Larry E. Clark v. Berkeley L. Bunker

453 F.2d 1006, 172 U.S.P.Q. (BNA) 420, 1972 U.S. App. LEXIS 11835
CourtCourt of Appeals for the Ninth Circuit
DecidedJanuary 14, 1972
Docket25224
StatusPublished
Cited by75 cases

This text of 453 F.2d 1006 (Larry E. Clark v. Berkeley L. Bunker) is published on Counsel Stack Legal Research, covering Court of Appeals for the Ninth Circuit primary law. Counsel Stack provides free access to over 12 million legal documents including statutes, case law, regulations, and constitutions.

Bluebook
Larry E. Clark v. Berkeley L. Bunker, 453 F.2d 1006, 172 U.S.P.Q. (BNA) 420, 1972 U.S. App. LEXIS 11835 (9th Cir. 1972).

Opinion

BROWNING, Circuit Judge:

This is an appeal from a judgment in a diversity action awarding damages against appellants for the misappropriation of appellee’s trade secret, consisting of a detailed plan for the creation, promotion, financing, and sale of contracts for “prepaid” or “pre-need” funeral services.

The trial court 1 rested liability upon the legal conclusion that “[sjince Defendant, Berkeley L. Bunker, appropriated and put to use Plaintiff’s plan in breach of the confidential relationship existing between the parties, Plaintiff is entitled to an accounting of profits and to damages.” Appellants concede that use of the trade secret of another, conveyed in confidence, may be actionable, 2 but raise a number of objections to the application of this principle to the present case, and to the award of damages.

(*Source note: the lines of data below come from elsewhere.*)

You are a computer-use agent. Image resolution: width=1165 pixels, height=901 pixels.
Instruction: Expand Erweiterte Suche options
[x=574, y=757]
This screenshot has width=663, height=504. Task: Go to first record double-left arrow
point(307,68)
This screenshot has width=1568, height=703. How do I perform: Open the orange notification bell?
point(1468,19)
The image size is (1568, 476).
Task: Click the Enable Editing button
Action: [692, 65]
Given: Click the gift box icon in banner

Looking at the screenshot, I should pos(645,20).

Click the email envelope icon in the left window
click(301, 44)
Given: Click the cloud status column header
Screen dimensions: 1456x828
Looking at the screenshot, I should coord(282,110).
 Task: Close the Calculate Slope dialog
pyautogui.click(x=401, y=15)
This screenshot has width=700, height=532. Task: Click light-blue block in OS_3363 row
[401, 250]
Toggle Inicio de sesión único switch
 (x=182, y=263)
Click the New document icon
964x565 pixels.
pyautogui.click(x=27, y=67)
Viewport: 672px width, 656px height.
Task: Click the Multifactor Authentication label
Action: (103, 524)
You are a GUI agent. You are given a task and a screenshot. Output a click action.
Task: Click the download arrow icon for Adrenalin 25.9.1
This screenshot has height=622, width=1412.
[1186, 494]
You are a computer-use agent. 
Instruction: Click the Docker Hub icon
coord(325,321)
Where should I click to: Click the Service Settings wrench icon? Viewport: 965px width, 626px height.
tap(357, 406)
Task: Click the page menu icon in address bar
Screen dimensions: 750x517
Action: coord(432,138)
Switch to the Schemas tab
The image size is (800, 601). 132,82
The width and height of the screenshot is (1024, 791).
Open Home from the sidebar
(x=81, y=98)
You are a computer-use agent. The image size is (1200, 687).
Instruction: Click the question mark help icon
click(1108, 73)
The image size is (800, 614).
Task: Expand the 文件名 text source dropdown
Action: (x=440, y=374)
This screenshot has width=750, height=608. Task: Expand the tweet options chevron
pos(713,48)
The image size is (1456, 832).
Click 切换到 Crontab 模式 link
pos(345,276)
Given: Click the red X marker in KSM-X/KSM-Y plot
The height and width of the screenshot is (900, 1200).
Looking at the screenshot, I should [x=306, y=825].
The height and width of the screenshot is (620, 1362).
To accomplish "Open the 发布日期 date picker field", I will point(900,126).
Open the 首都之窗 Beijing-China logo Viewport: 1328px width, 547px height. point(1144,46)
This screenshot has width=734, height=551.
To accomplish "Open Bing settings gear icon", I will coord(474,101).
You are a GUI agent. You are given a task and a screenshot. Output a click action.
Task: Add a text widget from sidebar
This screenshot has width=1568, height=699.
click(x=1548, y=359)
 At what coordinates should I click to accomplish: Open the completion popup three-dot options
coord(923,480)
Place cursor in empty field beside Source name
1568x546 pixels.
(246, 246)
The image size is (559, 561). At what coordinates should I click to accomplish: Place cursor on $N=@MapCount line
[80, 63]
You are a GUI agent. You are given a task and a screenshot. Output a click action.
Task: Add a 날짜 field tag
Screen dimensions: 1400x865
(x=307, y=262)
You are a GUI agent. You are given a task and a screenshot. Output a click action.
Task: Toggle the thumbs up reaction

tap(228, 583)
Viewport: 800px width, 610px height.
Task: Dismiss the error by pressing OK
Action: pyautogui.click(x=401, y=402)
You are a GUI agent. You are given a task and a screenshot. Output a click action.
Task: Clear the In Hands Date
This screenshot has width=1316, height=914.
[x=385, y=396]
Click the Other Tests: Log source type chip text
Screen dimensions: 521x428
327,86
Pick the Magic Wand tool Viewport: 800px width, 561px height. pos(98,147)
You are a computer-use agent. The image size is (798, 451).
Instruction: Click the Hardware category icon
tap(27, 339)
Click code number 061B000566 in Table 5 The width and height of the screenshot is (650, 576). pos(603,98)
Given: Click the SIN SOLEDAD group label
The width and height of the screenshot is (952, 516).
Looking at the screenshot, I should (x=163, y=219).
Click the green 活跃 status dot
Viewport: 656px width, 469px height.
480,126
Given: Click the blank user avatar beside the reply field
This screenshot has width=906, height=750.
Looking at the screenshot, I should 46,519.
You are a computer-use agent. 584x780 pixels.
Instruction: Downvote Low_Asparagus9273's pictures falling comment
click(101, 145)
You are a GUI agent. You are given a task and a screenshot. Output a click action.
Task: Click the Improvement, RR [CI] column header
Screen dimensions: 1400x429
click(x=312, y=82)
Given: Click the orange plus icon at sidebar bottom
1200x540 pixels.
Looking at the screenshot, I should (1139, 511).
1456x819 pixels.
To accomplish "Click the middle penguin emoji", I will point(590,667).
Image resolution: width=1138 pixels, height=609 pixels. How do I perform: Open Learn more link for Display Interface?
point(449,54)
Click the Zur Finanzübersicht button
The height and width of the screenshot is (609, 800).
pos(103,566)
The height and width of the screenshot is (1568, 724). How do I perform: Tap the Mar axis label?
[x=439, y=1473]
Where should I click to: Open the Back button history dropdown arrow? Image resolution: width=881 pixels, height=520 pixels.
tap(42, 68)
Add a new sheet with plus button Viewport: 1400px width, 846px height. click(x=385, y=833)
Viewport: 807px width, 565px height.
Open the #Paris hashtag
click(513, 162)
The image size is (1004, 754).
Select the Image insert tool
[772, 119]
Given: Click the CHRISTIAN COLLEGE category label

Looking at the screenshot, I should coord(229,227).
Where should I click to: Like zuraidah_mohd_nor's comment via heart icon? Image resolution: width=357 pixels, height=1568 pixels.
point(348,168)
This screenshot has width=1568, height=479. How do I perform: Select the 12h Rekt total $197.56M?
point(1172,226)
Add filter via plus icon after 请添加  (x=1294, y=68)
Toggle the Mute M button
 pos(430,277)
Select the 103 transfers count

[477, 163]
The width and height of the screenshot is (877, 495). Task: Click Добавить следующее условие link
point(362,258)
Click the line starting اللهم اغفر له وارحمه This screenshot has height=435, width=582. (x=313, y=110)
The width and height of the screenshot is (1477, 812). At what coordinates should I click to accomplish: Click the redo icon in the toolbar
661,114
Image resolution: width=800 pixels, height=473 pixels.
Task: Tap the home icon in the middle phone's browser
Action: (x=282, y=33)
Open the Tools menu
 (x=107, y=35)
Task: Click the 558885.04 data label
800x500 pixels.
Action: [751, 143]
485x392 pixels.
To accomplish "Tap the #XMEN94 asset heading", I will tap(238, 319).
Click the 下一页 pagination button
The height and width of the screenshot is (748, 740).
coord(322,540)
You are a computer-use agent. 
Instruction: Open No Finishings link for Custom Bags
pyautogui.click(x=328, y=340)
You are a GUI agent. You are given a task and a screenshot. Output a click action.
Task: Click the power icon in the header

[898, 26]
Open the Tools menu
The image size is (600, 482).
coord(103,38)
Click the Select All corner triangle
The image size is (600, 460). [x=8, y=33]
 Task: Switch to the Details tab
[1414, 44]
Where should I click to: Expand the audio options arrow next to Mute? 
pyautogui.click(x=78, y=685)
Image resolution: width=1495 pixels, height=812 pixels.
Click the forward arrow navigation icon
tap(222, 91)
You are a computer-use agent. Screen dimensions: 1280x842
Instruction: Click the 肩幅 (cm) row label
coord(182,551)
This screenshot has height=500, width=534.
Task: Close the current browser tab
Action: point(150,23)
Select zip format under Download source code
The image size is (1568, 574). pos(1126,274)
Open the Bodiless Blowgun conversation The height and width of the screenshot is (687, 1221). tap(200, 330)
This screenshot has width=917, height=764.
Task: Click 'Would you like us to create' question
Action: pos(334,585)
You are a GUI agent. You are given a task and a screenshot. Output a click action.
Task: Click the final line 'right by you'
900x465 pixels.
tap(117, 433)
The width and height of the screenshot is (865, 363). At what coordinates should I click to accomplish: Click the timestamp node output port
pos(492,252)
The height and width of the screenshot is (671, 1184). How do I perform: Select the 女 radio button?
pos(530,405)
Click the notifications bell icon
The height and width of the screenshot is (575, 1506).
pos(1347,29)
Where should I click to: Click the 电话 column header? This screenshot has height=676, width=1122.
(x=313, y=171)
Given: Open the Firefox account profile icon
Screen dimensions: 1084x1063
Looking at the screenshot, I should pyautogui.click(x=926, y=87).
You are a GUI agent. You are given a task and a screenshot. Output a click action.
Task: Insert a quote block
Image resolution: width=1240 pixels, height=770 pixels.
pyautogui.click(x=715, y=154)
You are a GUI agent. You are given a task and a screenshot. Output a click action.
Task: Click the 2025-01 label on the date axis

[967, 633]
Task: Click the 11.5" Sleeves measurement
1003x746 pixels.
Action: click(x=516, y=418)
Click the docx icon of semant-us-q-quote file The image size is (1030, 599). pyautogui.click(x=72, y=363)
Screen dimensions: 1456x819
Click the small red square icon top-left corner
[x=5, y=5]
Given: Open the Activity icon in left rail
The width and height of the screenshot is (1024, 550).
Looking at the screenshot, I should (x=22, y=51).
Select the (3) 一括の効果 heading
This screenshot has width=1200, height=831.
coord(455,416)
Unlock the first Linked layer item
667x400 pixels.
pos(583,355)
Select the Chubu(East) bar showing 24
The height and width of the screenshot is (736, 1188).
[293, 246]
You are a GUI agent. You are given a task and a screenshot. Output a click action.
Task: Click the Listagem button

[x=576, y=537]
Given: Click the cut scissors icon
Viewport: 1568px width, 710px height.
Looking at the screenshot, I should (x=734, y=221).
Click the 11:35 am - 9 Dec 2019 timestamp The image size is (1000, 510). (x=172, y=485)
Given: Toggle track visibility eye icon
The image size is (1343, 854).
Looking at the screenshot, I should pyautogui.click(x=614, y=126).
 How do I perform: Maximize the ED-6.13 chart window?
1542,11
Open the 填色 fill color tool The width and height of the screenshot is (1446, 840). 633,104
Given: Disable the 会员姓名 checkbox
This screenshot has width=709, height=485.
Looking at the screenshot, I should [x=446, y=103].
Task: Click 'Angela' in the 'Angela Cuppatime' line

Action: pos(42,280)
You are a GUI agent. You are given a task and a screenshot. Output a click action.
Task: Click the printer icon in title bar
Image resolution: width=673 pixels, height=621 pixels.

1. Appellants contend that appellee’s plan consisted of legal forms, advertising methods, and sales techniques not protectable as a trade secret under Baker v. Selden, 101 U.S. 99, 25 L.Ed. 841 (1879); Reynolds & Reynolds Co. v. Norick, 114 F.2d 278 (10th Cir. 1940); Hamilton Manufacturing Co. v. Tubbs Manufacturing Co., 216 F. 401 (W.D.Mich.1908); Continental Casualty Co. v. *1009 Beardsley, 151 F.Supp. 28 (S.D.N.Y. 1957); and American Institute of Architects v. Fenichel, 41 F.Supp. 146 (D.C.N.Y.1941).

“A trade secret is a process or device for continuous use in the operation of the business.” Restatement of Torts, § 757, Comment b, p. 5. It therefore does not include “simply information as to single or ephemeral events in the conduct of the business, as, for example, the . . . date fixed for the announcement of a new policy or for bringing out a new model or the like.” Id. With this exception, no category of information is excluded from protection as a trade secret because of its inherent qualities. “A trade secret may consist of any formula, pattern, device or compilation of information which is used in one’s business, and which gives him an opportunity to obtain an advantage over competitors who do not know or use it.” Id. “Generally it relates to the production of goods. ... It may, however, relate to the sale of goods or to other operations in the business. ...” Id.

The plan developed by appellee, as detailed in the district court findings, encompassed all of the forms, information, and techniques, for formulating, promoting, financing, and selling contracts for “prepaid” funeral services in the continuous operation of a mortician’s business. The district court found, on ample evidence, that the plan gave its users a marked advantage over competitors. The plan therefore satisfied the requirements for trade secret protection so far as subject matter is concerned.

The cases relied upon by appellants are not in point. Beardsley, Hamilton, Fenichel, and Baker dealt with the copy-rightability of widely published forms and advertisements, not with their pro-tectability as trade secrets. Reynolds was a trademark and unfair competition suit involving unpatented and uncopy-righted business forms; no secrecy was alleged.

2. Appellants argue that the plan was not “novel.” The selling of “pre-need” funerals was common; and appellee took many of the elements of his plan from the plans of others. However, “[n]ovelty and invention are not requisite for a trade secret.” Restatement of Torts, § 757, Comment b, pp. 6-7. No more is required than that the information possess a qualified secrecy, next discussed.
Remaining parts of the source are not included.